In free space, it is easy to determine whether an object is present or not by measuring the light it scatters. However, whenever this object is surrounded by a complex scattering environment, this task becomes extremely challenging due to the absorption and multiple scattering processes that occur within the system. In a collaboration with Utrecht University (the Netherlands) and TU Wien (Austria), we have demonstrated theoretically and experimentally how to detect an object hidden inside a disordered complex system with an exceptionally low photon flux. This was achieved by successively identifying and generating probe fields that are specifically optimized for this purpose. Light is guided through the disorder in an optimal way, not only to strongly interact with the object, but also to be efficiently detected by the observer (see the attached figure).

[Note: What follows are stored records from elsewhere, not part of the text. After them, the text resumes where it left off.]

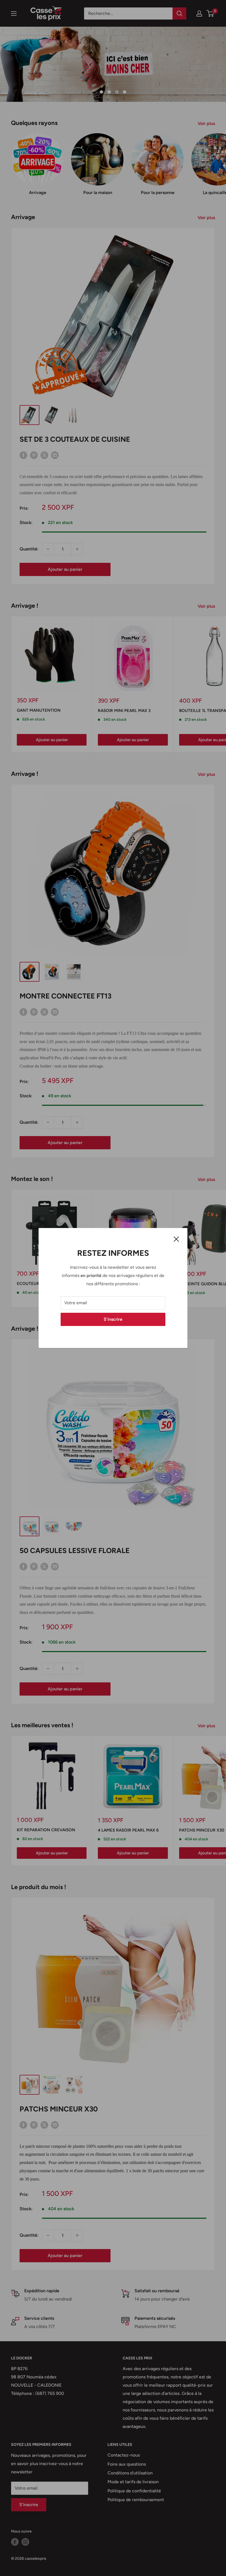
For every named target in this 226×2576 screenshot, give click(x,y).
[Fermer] (176, 1239)
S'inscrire (113, 1319)
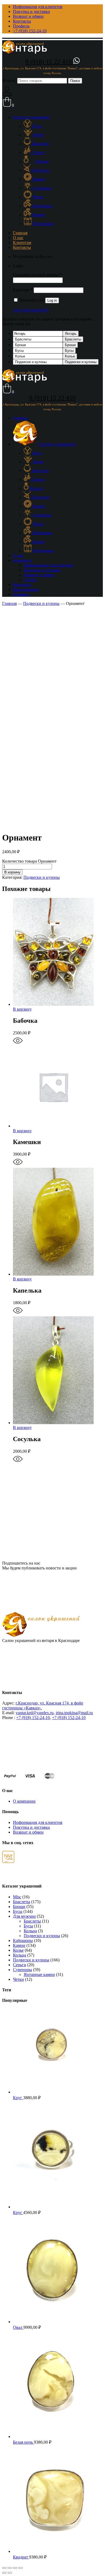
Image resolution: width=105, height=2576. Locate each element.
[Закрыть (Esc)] (4, 2568)
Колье (70, 356)
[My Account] (7, 94)
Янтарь (70, 334)
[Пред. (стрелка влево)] (4, 2573)
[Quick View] (18, 1044)
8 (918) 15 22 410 (49, 61)
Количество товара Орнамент (29, 861)
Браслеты (73, 339)
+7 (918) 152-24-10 (33, 1717)
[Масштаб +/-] (20, 2568)
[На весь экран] (15, 2568)
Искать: (9, 80)
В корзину (12, 872)
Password (23, 290)
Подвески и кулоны (80, 362)
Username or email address (37, 275)
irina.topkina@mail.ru (74, 1712)
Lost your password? (30, 310)
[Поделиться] (10, 2568)
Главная (9, 603)
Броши (70, 345)
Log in (52, 300)
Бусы (69, 351)
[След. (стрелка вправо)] (10, 2573)
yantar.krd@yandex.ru (35, 1712)
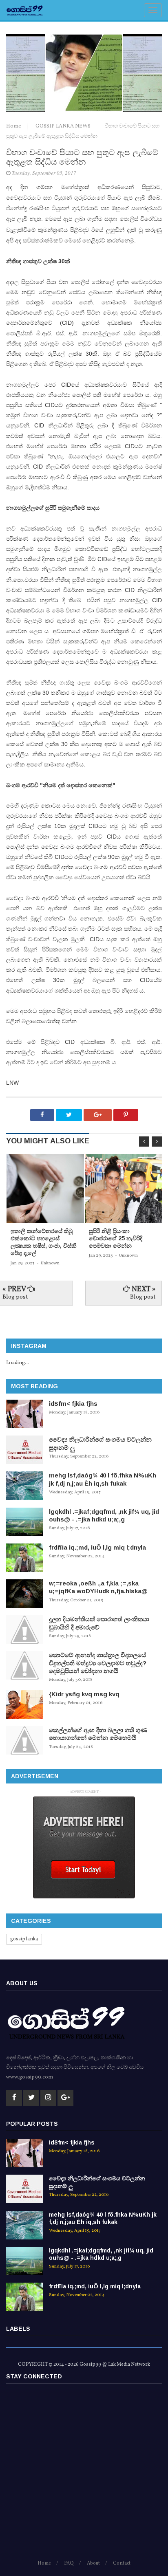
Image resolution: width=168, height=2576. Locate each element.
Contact (121, 2563)
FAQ (69, 2563)
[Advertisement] (84, 2475)
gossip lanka (24, 1939)
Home (14, 126)
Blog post (15, 1297)
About (93, 2563)
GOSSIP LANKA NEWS (63, 126)
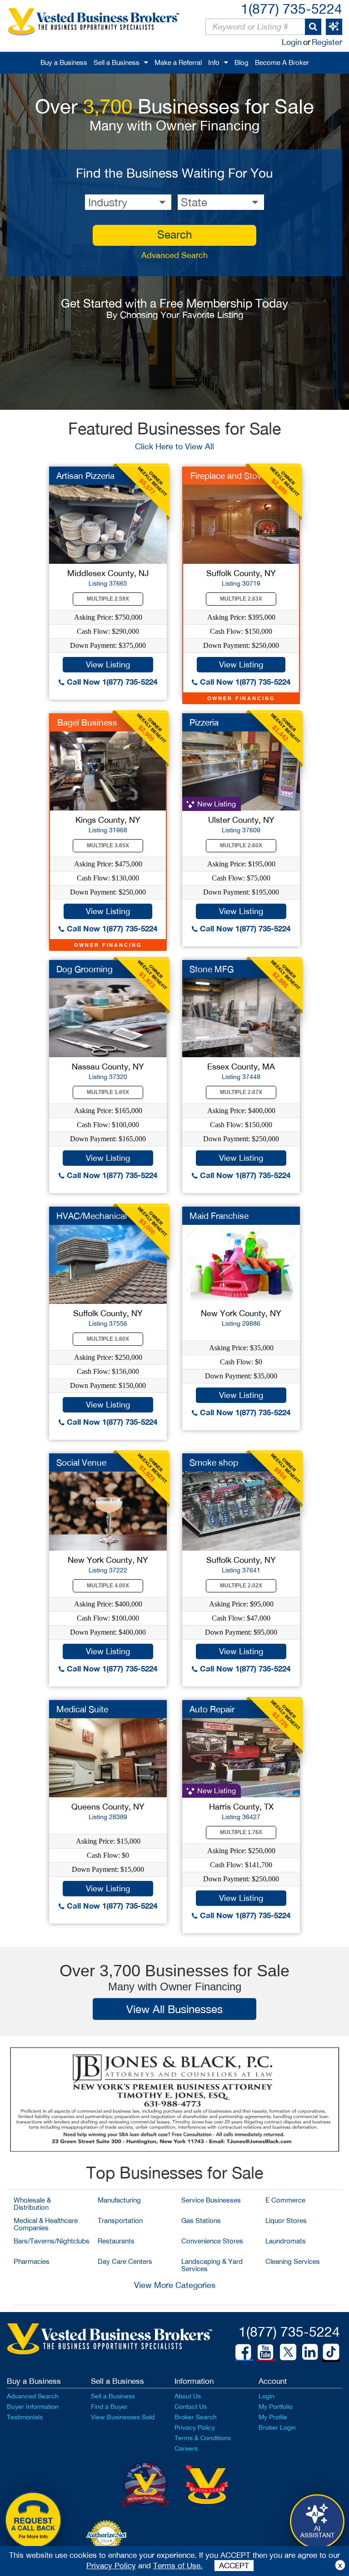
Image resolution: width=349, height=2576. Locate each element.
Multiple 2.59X (108, 599)
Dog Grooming (84, 969)
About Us (187, 2396)
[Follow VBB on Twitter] (288, 2351)
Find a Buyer (109, 2406)
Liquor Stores (286, 2220)
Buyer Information (33, 2406)
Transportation (120, 2220)
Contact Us (190, 2406)
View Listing (108, 664)
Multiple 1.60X (108, 1339)
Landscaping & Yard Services (212, 2265)
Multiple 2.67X (241, 1092)
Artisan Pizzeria (85, 476)
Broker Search (195, 2417)
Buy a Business (63, 62)
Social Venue (81, 1462)
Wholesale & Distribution (32, 2203)
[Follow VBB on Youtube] (265, 2352)
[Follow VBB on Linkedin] (310, 2352)
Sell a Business (117, 62)
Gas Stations (201, 2220)
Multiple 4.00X (108, 1585)
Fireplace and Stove (228, 476)
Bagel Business (87, 722)
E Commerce (285, 2200)
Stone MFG (211, 969)
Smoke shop (213, 1462)
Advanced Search (174, 255)
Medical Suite (82, 1709)
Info (213, 62)
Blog (241, 62)
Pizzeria (204, 722)
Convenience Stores (212, 2241)
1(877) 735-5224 (291, 8)
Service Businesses (211, 2200)
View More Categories (174, 2285)
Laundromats (285, 2241)
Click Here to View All (174, 446)
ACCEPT (234, 2565)
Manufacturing (119, 2200)
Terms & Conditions (202, 2438)
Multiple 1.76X (241, 1832)
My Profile (273, 2417)
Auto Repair (211, 1709)
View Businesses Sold (123, 2417)
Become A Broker (282, 62)
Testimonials (25, 2417)
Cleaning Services (292, 2261)
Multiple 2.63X (241, 599)
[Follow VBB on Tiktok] (331, 2352)
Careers (186, 2448)
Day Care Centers (125, 2261)
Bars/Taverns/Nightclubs (52, 2241)
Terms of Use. (178, 2565)
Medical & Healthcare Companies (46, 2224)
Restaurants (116, 2241)
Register (327, 42)
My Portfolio (276, 2406)
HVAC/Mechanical (91, 1216)
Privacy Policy (194, 2427)
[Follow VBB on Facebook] (243, 2352)
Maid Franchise (219, 1216)
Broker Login (277, 2427)
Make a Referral (178, 62)
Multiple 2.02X (241, 1585)
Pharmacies (32, 2261)
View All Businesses (174, 2009)
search (174, 234)
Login (292, 42)
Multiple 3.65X (108, 845)
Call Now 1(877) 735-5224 (111, 681)
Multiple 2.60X (241, 845)
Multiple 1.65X (108, 1092)
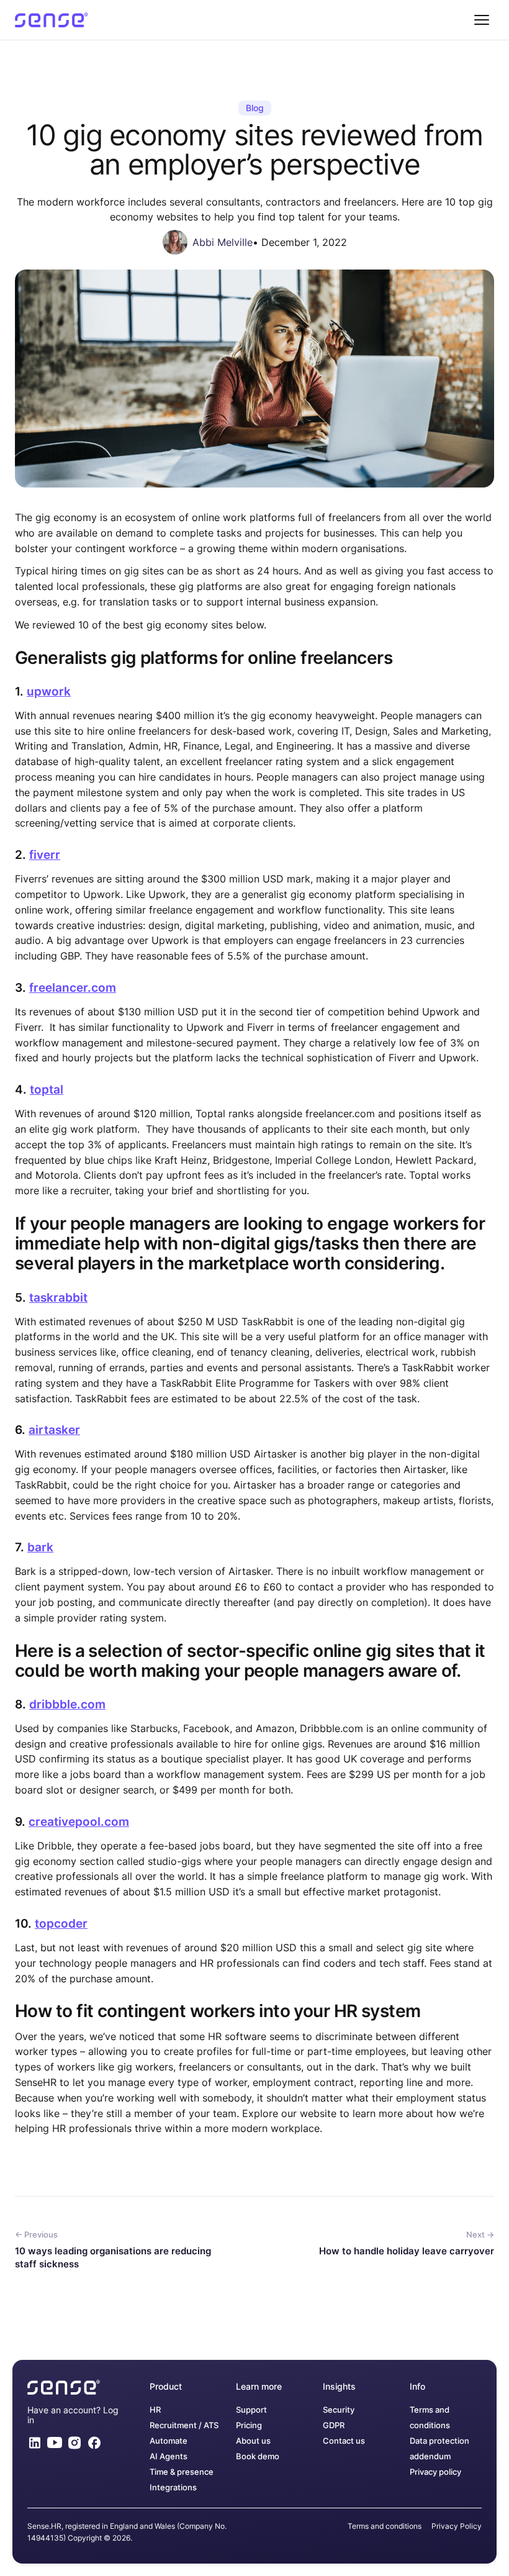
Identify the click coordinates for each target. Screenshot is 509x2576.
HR (155, 2410)
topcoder (61, 1923)
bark (40, 1547)
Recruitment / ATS (184, 2425)
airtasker (54, 1430)
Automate (168, 2441)
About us (253, 2441)
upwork (49, 691)
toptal (46, 1089)
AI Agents (168, 2456)
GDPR (334, 2425)
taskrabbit (58, 1297)
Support (251, 2410)
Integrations (173, 2487)
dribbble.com (67, 1704)
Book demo (257, 2456)
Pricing (249, 2425)
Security (338, 2410)
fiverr (44, 855)
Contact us (344, 2441)
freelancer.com (72, 988)
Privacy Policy (456, 2526)
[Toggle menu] (481, 20)
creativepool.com (79, 1822)
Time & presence (182, 2472)
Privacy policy (435, 2472)
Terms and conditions (384, 2526)
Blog (255, 107)
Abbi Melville (222, 242)
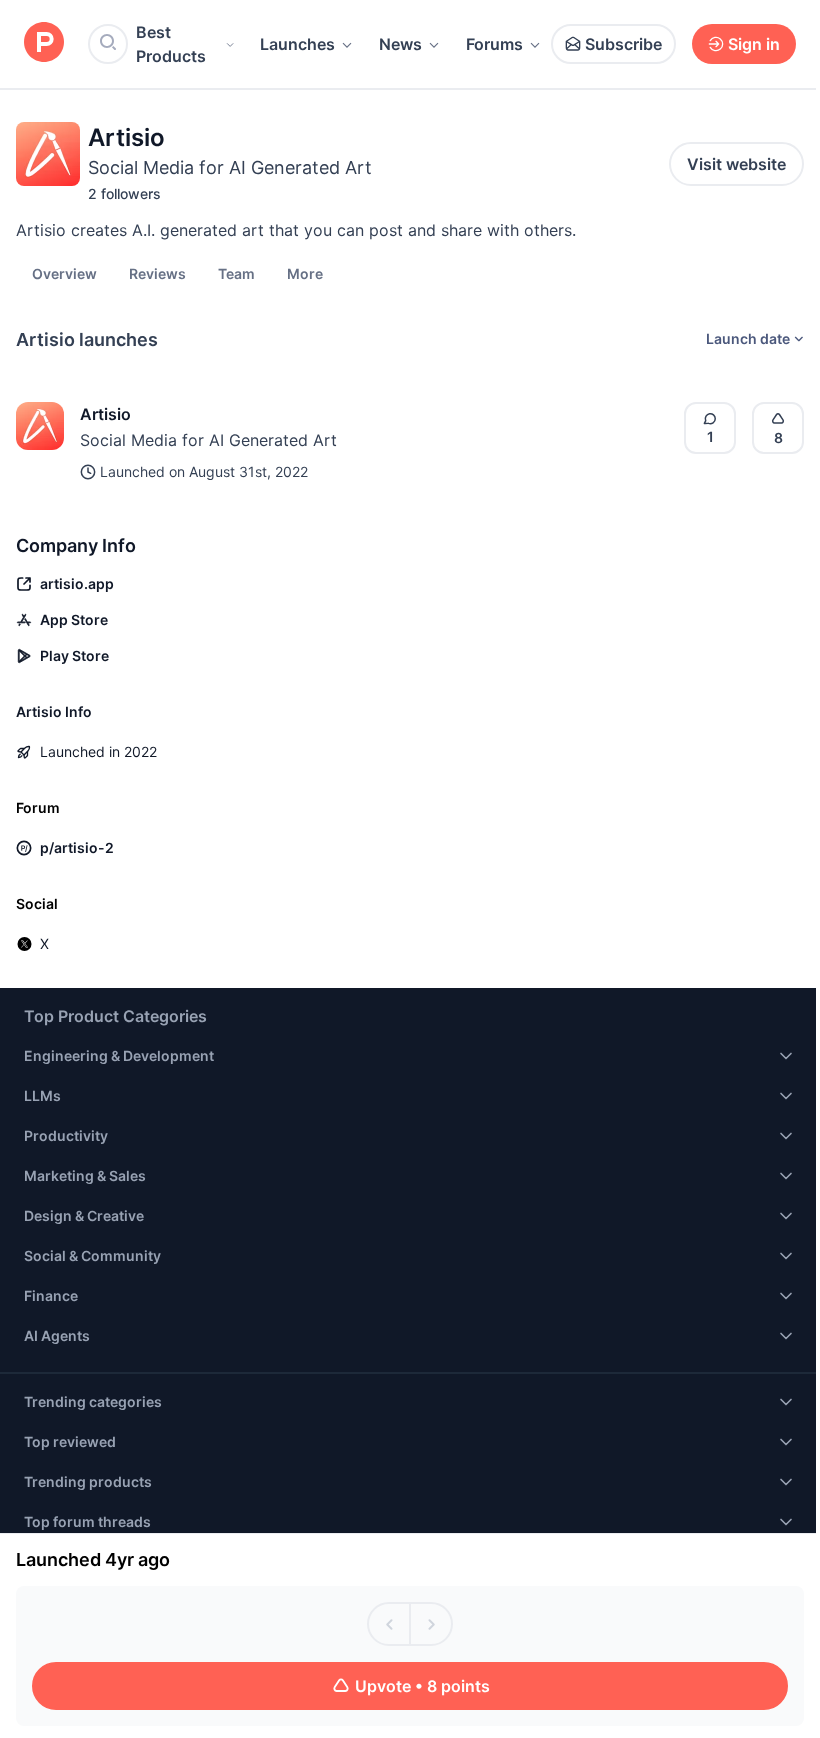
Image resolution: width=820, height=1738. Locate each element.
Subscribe (623, 44)
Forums (494, 44)
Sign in (754, 44)
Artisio (105, 414)
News (400, 44)
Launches (297, 44)
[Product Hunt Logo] (44, 43)
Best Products (171, 44)
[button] (305, 273)
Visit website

These results show how to perform minimally-destructive measurements even in complex scattering systems, such as nano-structured processors or biological tissue. From a fundamental point of view, this work belongs to a line of research that aims at better understanding information transport in complex scattering media (on this subject, see also Nat. Phys. 17, 564-568, 2021, in which we demonstrated how to precisely estimate the value of a parameter despite the complexity of such media).

Voir en ligne : D. Bouchet, L. M. Rachbauer, S. Rotter, A. P. Mosk, and E. Bossy, "Optimal control of coherent light scattering for binary decision problems", Physical Review Letters 127, 253902 (2021)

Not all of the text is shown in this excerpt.